Dubai: Stress is the biggest health risk for workers in the Middle East, according to a recent study by Towers Watson, a global professional services company.

However, the study also shows that stress is still a “hidden” issue in the region and is not often acknowledged by employers.

“Until now stress has not been widely acknowledged as a serious issue for employers. This may be partly because employees are reluctant to formally report feeling under pressure, and also partly because stress is rarely in itself categorised as a cause of medical claims,” said Steve Clements, Director Health and Group Benfits at Towers Watson.

“However, stress may be indicated in some of the most common causes of ill health and early deaths. For example, some of the most prevalent claims such as cardiovascular disease and musculoskeletal conditions can be caused by or exacerbated by stress, he said.

The Towers Watson Middle East Healthcare Survey was sent to 73 organisations, with staff strength from 200 up to 5,000, across multiple industries in the UAE, Saudi Arabia, Qatar, Bahrain, Kuwait, Oman, Algeria, Jordan, Lebanon and Egypt.

The top factors that cause stress in the workplace are the erosion of work-life balance, especially with technologies that require employees to be available after working hours, together with unclear or conflicting job expectations and inadequate staffing, according to the survey.

While most of the respondent firms believed that there is a strong relationship between providing health-care benefits and productivity, most of them lacked a holistic strategy that encouraged healthy behaviour.

“The majority of firms, 75 per cent, say that they do not have a concrete health strategy, yet find that 76 per cent of them have an individual programmes [to] tackle the health and productivity issues,” said the study.

Clements said that all companies in the UAE, and increasingly across the GCC countries, are investing in employee health because they are being mandated to provide health insurance to their workforce. Many already go beyond what is required by the law and provide employees with comprehensive health insurance.
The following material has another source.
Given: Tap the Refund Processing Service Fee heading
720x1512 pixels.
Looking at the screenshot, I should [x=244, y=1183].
This study showed that more than three quarters of companies also provide some additional health management offerings such as health screenings, health education and coaching, as well as preventive programmes.
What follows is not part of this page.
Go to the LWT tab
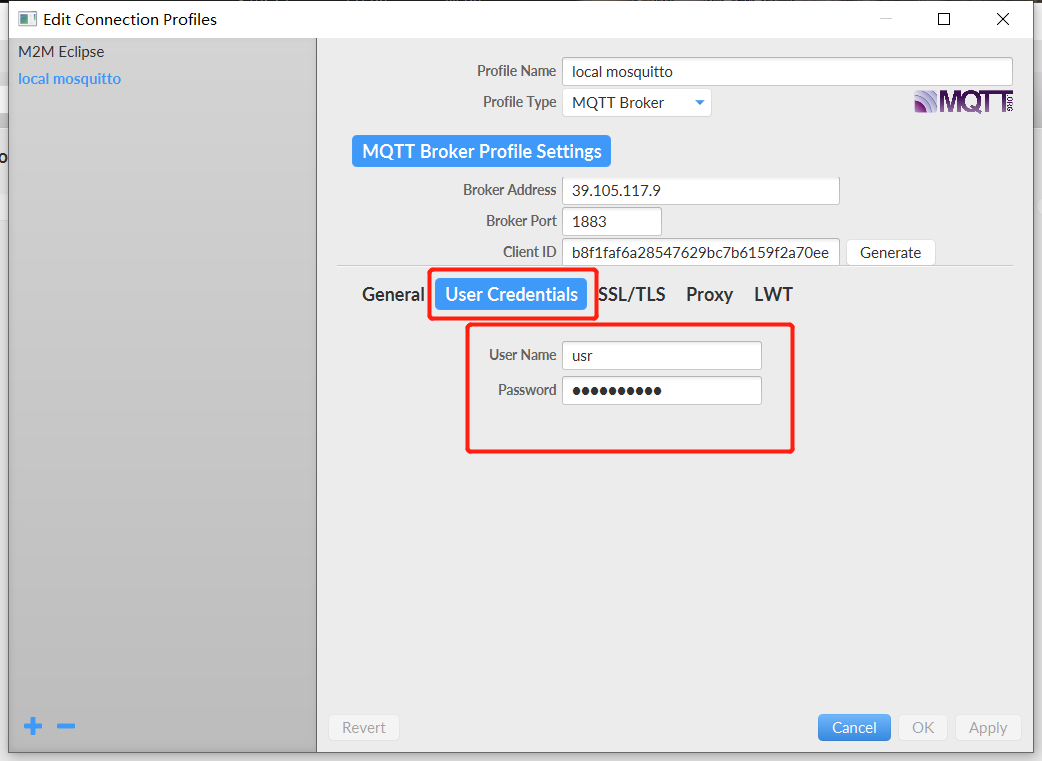Viewport: 1042px width, 761px height. 773,294
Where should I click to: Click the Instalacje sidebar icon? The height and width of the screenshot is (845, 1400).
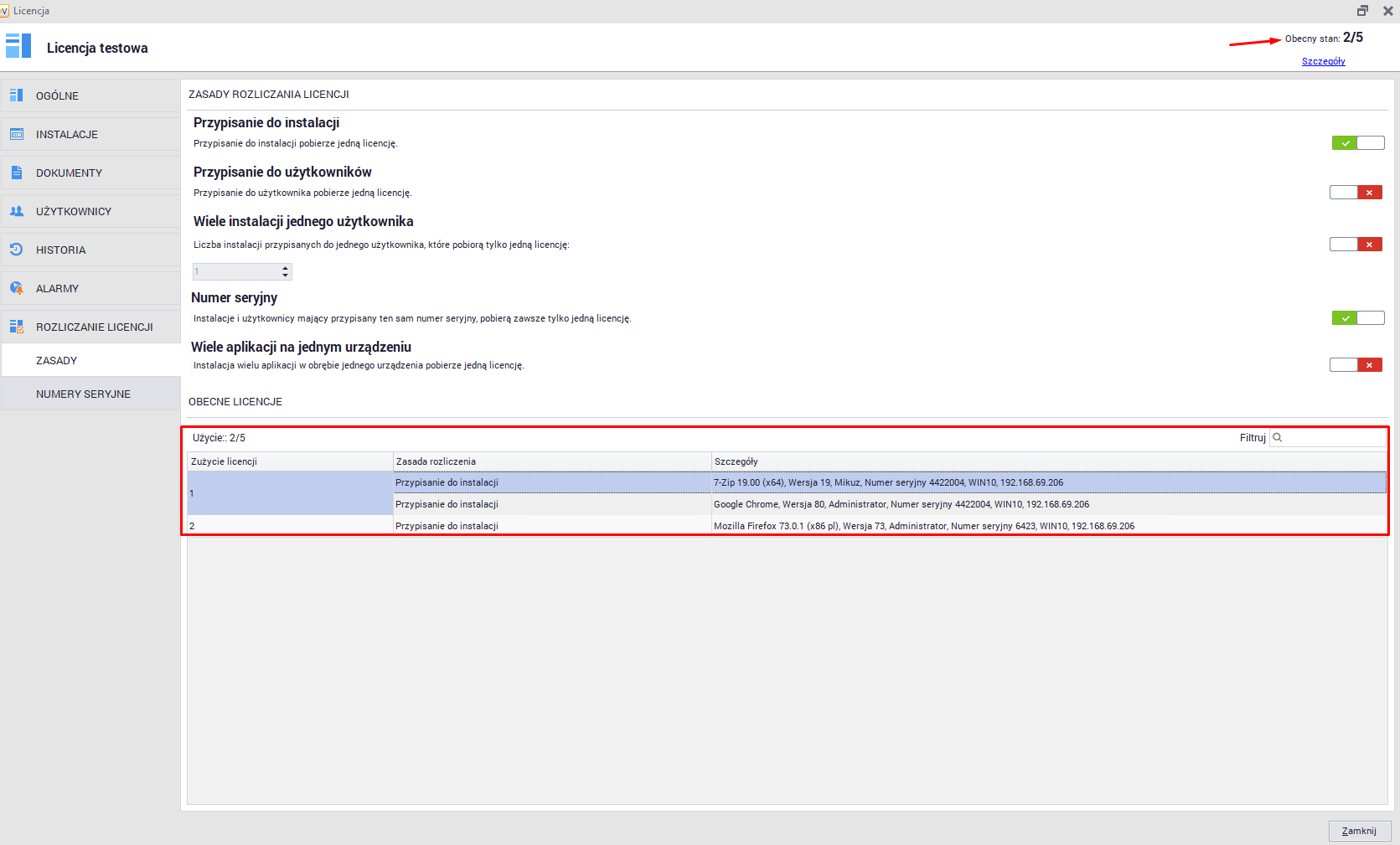pyautogui.click(x=16, y=134)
However, the study highlighted that while new legislation is being implemented that will potentially increase costs for some employers, the study revealed that a substantial proportion of employers still do not fully understand the details of the compliance requirements. Nearly half 49 per cent of the respondents do not know how much health-care costs represent as a share of total employee costs.

More than a third of 37 per cent of employers in the UAE stated they did not fully understand the requirements of the new legislation, with the figure rising to 44 per cent and 52 per cent in Saudi Arabia and Qatar respectively, according to the study.

“A modest investment in a comprehensive workplace well-being programme can significantly reduce cost associated with heath issues at the workplace. Research in this area demonstrates a return of $2.00 to $5.00 ((Dh7-18) for every dollar invested, said Dr. Belaid Rettab, Chief Economist, Senior Director, Economic Research and Sustainable Business Development Sector, Dubai Chamber of Commerce & Industry.

Employees are the most valuable asset of a business and anything that affects their productivity directly affects business results, he said.

The Dubai Chamber Sustainability Network ‘Wellbeing in the Workplace’ task group, which consists of companies such as du, Majid Al Futtaim Properties, ABB, Samtech Middle East, Choithram, QBG, Intercoil, National Bank of Abu Dhabi and Empower is focused on encouraging companies to develop policies and tools to manage wellness within the workplace and showcase best practice examples, Rettab said.